F为近交系数，当F>0时，F的值越大，表明纯合子的比例越高；F的值越小，表明杂合子的比例越高。3个闽楠群体的F均值为0.280，其中ZH群体F值明显低于LBY和SC群体，说明LBY和SC群体近交程度高于ZH群体。

2.3 群体遗传分化和遗传结构

2.3.1 群体遗传分化

3个闽楠群体的基因分化系数(Fst)为0.197(表3)，表明遗传变异虽然主要存在于群体内，还有一定变异(19.70%)存在于闽楠群体间。基于对闽楠群体的分子变异分析(AMOVA)结果(表5)也表明了3个闽楠群体以群体内的变异为主(72%)，但有28%的变异存在于群体间。均表明群体间存在较明显的遗传分化。

▬▬▬

* 任务清单
**a)** 请把研读文本中从“3个闽楠群体的基因分化系数(Fst)为0”开始、到“群体间存在较明显的遗传分化。”结束的部分原样抄录下来。
**b)** 根据研读文本，为什么说LBY和SC群体的近交程度高于ZH群体？请用一到三句话说明。
作答时只依据研读文本。

* 所给信息
▬▬▬

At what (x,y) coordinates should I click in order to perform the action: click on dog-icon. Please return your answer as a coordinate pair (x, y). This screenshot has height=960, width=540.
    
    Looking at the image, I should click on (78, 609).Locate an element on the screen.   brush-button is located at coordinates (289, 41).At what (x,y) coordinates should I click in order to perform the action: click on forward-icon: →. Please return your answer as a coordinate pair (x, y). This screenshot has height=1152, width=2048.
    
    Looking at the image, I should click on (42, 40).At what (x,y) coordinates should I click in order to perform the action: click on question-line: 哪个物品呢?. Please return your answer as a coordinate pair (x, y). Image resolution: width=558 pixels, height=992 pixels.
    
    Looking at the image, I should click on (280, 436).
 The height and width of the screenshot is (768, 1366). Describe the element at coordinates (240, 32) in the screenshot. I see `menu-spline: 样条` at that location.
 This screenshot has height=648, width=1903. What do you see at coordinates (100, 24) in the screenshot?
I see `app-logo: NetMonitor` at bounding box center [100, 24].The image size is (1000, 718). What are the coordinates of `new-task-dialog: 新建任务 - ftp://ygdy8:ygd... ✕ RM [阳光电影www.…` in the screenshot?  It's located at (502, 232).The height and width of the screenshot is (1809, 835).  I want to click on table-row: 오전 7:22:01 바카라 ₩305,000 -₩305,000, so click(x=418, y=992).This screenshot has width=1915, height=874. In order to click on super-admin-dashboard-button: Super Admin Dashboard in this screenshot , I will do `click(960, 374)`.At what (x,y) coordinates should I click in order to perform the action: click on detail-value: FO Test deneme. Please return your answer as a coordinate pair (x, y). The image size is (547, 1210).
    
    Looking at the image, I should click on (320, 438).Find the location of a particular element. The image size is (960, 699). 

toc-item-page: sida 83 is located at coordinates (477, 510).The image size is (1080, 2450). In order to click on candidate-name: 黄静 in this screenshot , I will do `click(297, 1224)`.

▬▬▬

* 依次输出
**a)**
3个闽楠群体的基因分化系数(Fst)为0.197(表3)，表明遗传变异虽然主要存在于群体内，还有一定变异(19.70%)存在于闽楠群体间。基于对闽楠群体的分子变异分析(AMOVA)结果(表5)也表明了3个闽楠群体以群体内的变异为主(72%)，但有28%的变异存在于群体间。均表明群体间存在较明显的遗传分化。

**b)** F是近交系数，F>0时，F值越大，表明纯合子比例越高。ZH群体的F值明显低于LBY和SC群体，因此LBY和SC群体的近交程度高于ZH群体。